Plenary Lecture

Ni-Doped Carbon Nanofilaments: Preparation and Use as Steam Reforming Catalyst

Professor Nicolas Abatzoglou
Co-author: Carmina Reyes Plascencia
Université de Sherbrooke, 2500 Boul. Université
Sherbrooke (Quebec) J1K-2R1,CANADA
Email: Nicolas.Abatzoglou@USherbrooke.ca

Abstract: The use of Single (SWNT) and multi-wall (MWNT) carbon nanotubes (CNT) as heterogeneous catalyst supportsis being studied at significant extent since the late ‘90s. The main advantage offered by these nanostructures is the possibility to have well dispersed and thermally stable catalysts. Although the results are encouraging, the relatively high cost of the CNT compared to conventional ceramic supports constitutes a major hurdle towards commercialization.
Previous work of our research group (a) has driven to a patented process for the production of much less expensive carbon nanofilaments (CNF) and (b) has proven that these CNF have by themselves, without any subsequent preparation, catalytic properties in ethanol dry reforming due to their low content in iron carbides.
The main objective of this work is the use of the so-produced CNF as support of diesel steam reforming catalysts.
The methodology include (1) functionalization of the CNF through an optimized acid pretreatment; (2) use of the functionalized CNF as support of a Ni-based nanocatalyst by means of a wet impregnation technique; (3) prove the catalytic activity of these new nanostructures and (4) optimize the steam reforming conditions and (5) compare with known catalysts.
An isothermal fixed-bed reactor, equipped with a proprietary water-diesel emulsion formula injection train, on-line sampling + GC analysis and a data acquisition and control interface, has been operated under steam reforming conditions.

(Stored records)

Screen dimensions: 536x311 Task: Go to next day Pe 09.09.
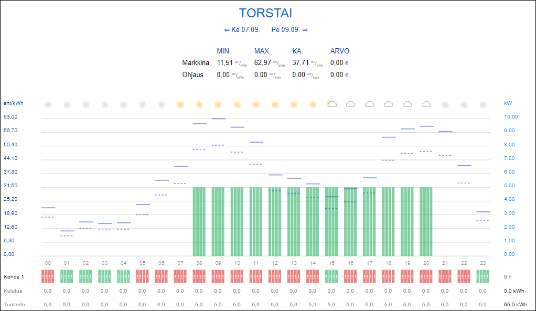coord(290,30)
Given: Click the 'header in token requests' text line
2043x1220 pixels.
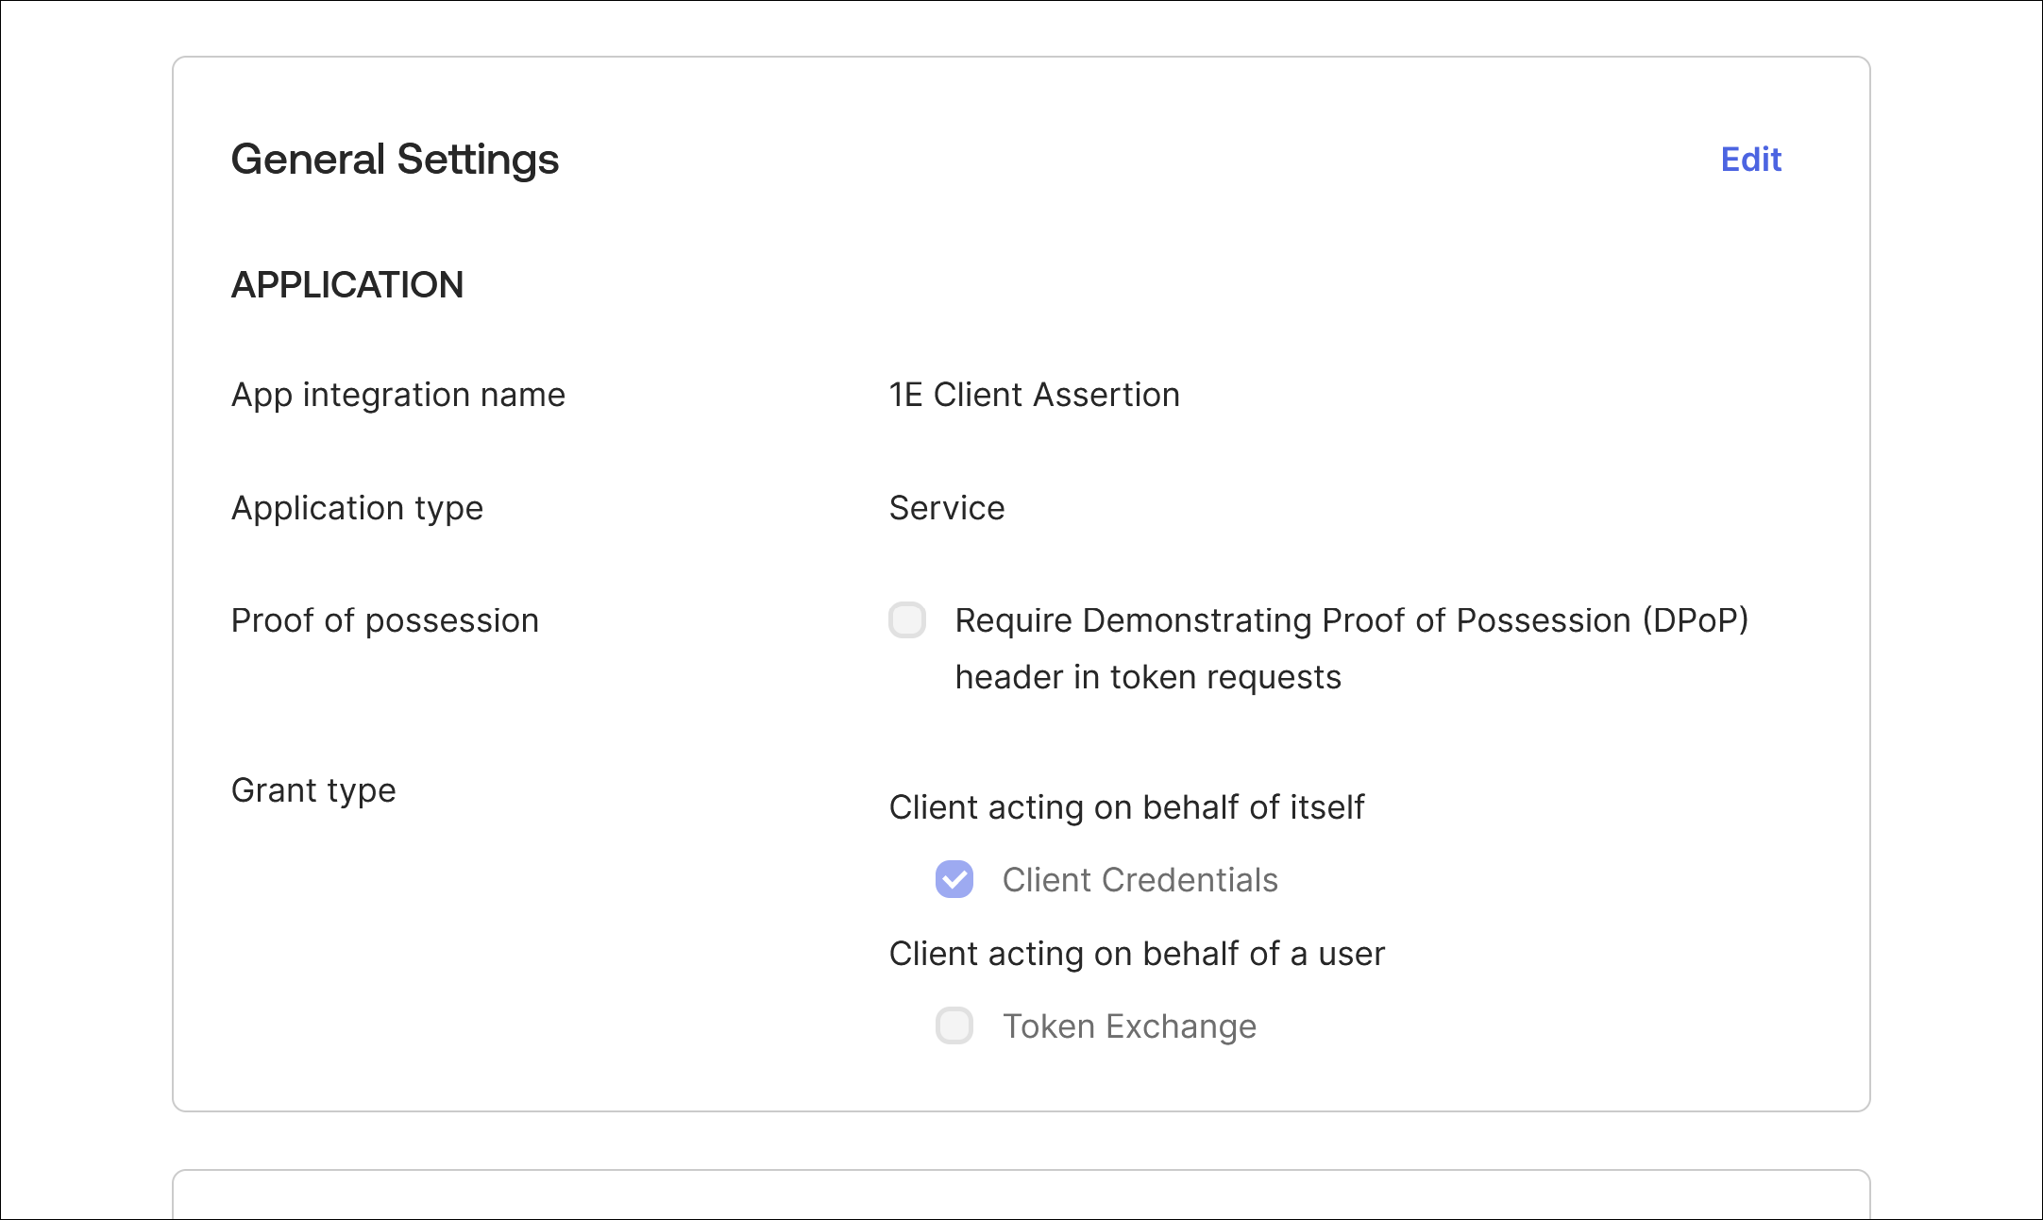Looking at the screenshot, I should (x=1148, y=677).
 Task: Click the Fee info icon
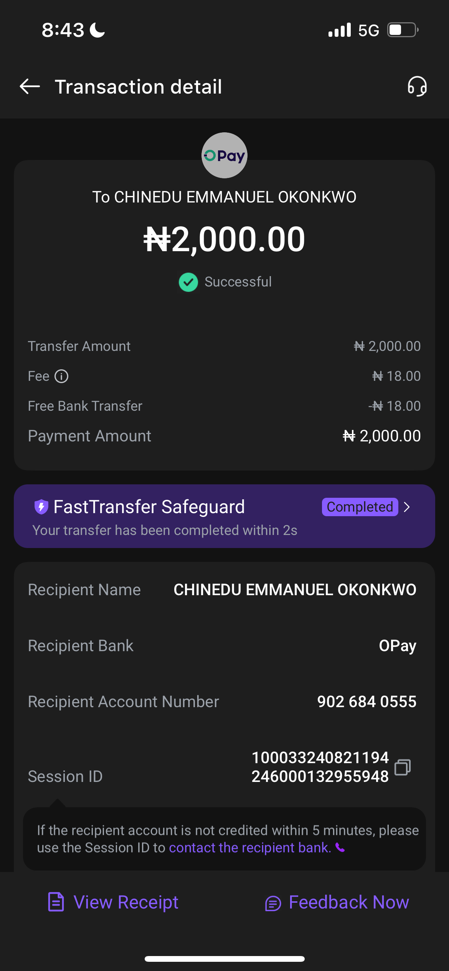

[What this exercise asks]
1: Copy the portion of the nanofilament abstract starting at "Professor Nicolas Abatzoglou" and ending at "hurdle towards commercialization.".
2: Write what comes next in the nanofilament abstract, picking up after its final sentence.
The listing above plays no part here and can be set aside.

[Written answers]
1:
Professor Nicolas Abatzoglou
Co-author: Carmina Reyes Plascencia
Université de Sherbrooke, 2500 Boul. Université
Sherbrooke (Quebec) J1K-2R1,CANADA
Email: Nicolas.Abatzoglou@USherbrooke.ca

Abstract: The use of Single (SWNT) and multi-wall (MWNT) carbon nanotubes (CNT) as heterogeneous catalyst supportsis being studied at significant extent since the late ‘90s. The main advantage offered by these nanostructures is the possibility to have well dispersed and thermally stable catalysts. Although the results are encouraging, the relatively high cost of the CNT compared to conventional ceramic supports constitutes a major hurdle towards commercialization.

2:
The CNF -during all experimental steps- as well as the therefrom produced fresh and used reforming catalysts are analyzed by many instrumental techniques: Scanning and Transmission Electron microscopy (SEM and TEM) to visualize the morphology and map the elemental composition;Inductively Coupled Plasma-Atomic Emission Spectroscopy (ICP-AES) to evaluate the metals (Ni) load;X-Ray Diffraction (XRD) to evaluate the presence and changes of the crystalline (and amorphous) phases.
The preliminary results are very promising and the details will be available in the full paper and the invited lecture.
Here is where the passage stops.